Texte fourni ::

Pour les organisations écologistes, les scientifiques et les membres de l’opposition, cette décision est désastreuse. Ce faisant, le gouvernement donnerait le feu vert à une poursuite de la déforestation, aux incendies de forêt, aux pesticides et aux conflits territoriaux.

L’association des cultivateurs de canne à sucre du Brésil, UNICA, a quant à elle salué cette décision comme un allégement de la bureaucratie. 

Depuis la prise de fonction de Bolsonaro en janvier 2019, le taux de déforestation a augmenté de 30% au Brésil. Des milliers de kilomètres carrés de forêt vierge sont partis en fumée au profit du développement de l’agriculture.

Au Brésil, la canne à sucre est cultivée pour l’industrie sucrière et avant tout pour la production de biocarburant. Après les États-Unis, le Brésil est le deuxième plus grand producteur mondial d’éthanol. Ce carburant à base d’alcool est mélangé à d’autres carburants comme le super et l’E10.

Dans le cadre de l’accord sur le climat de Paris, le Brésil prévoit d’augmenter sa production d’éthanol de 30 à 54 milliards de litres d’ici à 2030, comme le rapporte l’Observatoire brésilien du climat. Pour y parvenir, la surface cultivée de canne à sucre doit être étendue de 11 millions d’hectares.

La plupart de l’éthanol est consommée comme biocarburant au Brésil. Toutefois, les importations d’éthanol du Brésil au sein de l’UE devraient également être multipliées par seize. À cet effet, l’UE et les pays du Mercosur ont conclu un accord de libre-échange négocié en juin 2019.

Le Parlement européen et les pays membres de l’UE doivent encore approuver cet accord.

Contexte

La culture de la canne à sucre au Brésil

Actuellement, la culture de la canne à sucre au Brésil est la troisième la plus importante en termes de surface après le soja et le maïs. En 2016, les plantations de canne à sucre ont augmenté de 10,5 millions d’hectares, soit 13,5% de la surface agricole totale du pays. D’après les données du ministère brésilien de l’industrie, du commerce extérieur et des services, le sucre et l’éthanol représentaient environ 5% des exportations brésiliennes en 2016.

Aujourd’hui, la culture de la canne à sucre et ses industries connexes comme les moulins de canne à sucre et les usines d’éthanol se concentrent dans le sud-est et le nord-est du Brésil. L’État fédéral de São Paulo abrite à lui seul plus de la moitié des cultures et des sites de transformation.

Lignes issues d'un jeu de données de pointage:

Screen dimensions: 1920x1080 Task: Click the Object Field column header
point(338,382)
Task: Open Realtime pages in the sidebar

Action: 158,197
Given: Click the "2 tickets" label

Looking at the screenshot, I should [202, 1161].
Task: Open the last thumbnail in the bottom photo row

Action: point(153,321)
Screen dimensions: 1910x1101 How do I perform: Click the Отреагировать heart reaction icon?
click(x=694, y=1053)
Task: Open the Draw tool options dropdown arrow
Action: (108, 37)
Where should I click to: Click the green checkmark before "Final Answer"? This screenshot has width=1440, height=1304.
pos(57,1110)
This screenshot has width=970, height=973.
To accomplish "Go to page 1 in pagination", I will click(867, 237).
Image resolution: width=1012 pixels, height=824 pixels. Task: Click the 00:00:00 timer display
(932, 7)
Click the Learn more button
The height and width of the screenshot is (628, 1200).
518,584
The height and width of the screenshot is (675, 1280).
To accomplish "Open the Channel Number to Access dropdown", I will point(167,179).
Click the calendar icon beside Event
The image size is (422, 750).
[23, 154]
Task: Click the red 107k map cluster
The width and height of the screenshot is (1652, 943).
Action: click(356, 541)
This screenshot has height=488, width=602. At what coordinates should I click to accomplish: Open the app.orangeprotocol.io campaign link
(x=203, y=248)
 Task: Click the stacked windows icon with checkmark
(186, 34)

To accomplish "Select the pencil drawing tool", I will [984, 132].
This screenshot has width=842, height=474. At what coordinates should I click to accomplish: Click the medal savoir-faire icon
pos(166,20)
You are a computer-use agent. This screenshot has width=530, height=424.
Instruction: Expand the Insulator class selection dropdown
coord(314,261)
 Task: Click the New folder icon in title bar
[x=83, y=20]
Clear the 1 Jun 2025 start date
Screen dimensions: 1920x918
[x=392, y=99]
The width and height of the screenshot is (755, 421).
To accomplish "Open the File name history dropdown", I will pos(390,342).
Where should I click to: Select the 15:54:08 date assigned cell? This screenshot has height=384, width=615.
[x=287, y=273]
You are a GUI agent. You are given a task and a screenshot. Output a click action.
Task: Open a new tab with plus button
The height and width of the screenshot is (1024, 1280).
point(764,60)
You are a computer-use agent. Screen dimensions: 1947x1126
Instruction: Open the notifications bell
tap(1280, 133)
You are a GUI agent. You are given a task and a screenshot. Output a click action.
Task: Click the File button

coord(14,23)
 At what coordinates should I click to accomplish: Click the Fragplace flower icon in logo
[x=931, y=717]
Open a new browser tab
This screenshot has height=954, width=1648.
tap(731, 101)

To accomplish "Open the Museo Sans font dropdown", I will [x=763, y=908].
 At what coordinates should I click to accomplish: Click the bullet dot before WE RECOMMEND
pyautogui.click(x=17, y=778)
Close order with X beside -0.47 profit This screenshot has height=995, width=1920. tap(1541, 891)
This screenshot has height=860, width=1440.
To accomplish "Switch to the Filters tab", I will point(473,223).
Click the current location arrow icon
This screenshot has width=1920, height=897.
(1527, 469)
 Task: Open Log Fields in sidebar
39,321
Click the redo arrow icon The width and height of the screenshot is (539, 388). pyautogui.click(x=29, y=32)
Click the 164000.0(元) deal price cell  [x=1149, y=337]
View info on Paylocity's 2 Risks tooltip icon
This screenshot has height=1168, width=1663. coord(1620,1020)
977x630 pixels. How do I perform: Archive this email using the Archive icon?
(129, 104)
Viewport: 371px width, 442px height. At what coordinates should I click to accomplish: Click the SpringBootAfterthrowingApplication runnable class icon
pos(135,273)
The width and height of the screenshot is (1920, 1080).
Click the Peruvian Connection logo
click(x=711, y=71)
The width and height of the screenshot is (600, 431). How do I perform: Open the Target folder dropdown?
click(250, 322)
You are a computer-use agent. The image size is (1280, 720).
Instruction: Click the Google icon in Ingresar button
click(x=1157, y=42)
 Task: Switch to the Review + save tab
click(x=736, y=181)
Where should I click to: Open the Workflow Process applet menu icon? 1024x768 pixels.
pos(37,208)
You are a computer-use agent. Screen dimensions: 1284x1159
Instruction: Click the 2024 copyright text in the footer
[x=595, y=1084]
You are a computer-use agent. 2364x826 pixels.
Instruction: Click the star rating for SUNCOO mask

Travail demandé ::
a) Reformulez sous forme de liste le paragraphe du texte fourni qui commence par « Dans le cadre de l'accord sur le climat de Paris », en conservant ses faits essentiels.
b) Répondez aux questions suivantes à partir du texte fourni.
(i) De quel pourcentage le taux de déforestation a-t-il augmenté au Brésil depuis la prise de fonction de Bolsonaro ?
(ii) Quel pays devance le Brésil parmi les plus grands producteurs mondiaux d'éthanol ?
(iii) Quel État fédéral abrite à lui seul plus de la moitié des cultures et des sites de transformation de la canne à sucre ?
c) Recopiez mot pour mot le passage du texte fourni qui va de « Le Parlement européen » à « brésiliennes en 2016. ».

Corrigé de l'exercice ::
a)
- Cadre : l'accord sur le climat de Paris.
- Objectif du Brésil : faire passer sa production d'éthanol de 30 à 54 milliards de litres d'ici à 2030, selon l'Observatoire brésilien du climat.
- Condition : étendre de 11 millions d'hectares la surface cultivée de canne à sucre.

b)
(i) De 30 %.
(ii) Les États-Unis.
(iii) L'État fédéral de São Paulo.

c)
Le Parlement européen et les pays membres de l’UE doivent encore approuver cet accord.

Contexte

La culture de la canne à sucre au Brésil

Actuellement, la culture de la canne à sucre au Brésil est la troisième la plus importante en termes de surface après le soja et le maïs. En 2016, les plantations de canne à sucre ont augmenté de 10,5 millions d’hectares, soit 13,5% de la surface agricole totale du pays. D’après les données du ministère brésilien de l’industrie, du commerce extérieur et des services, le sucre et l’éthanol représentaient environ 5% des exportations brésiliennes en 2016.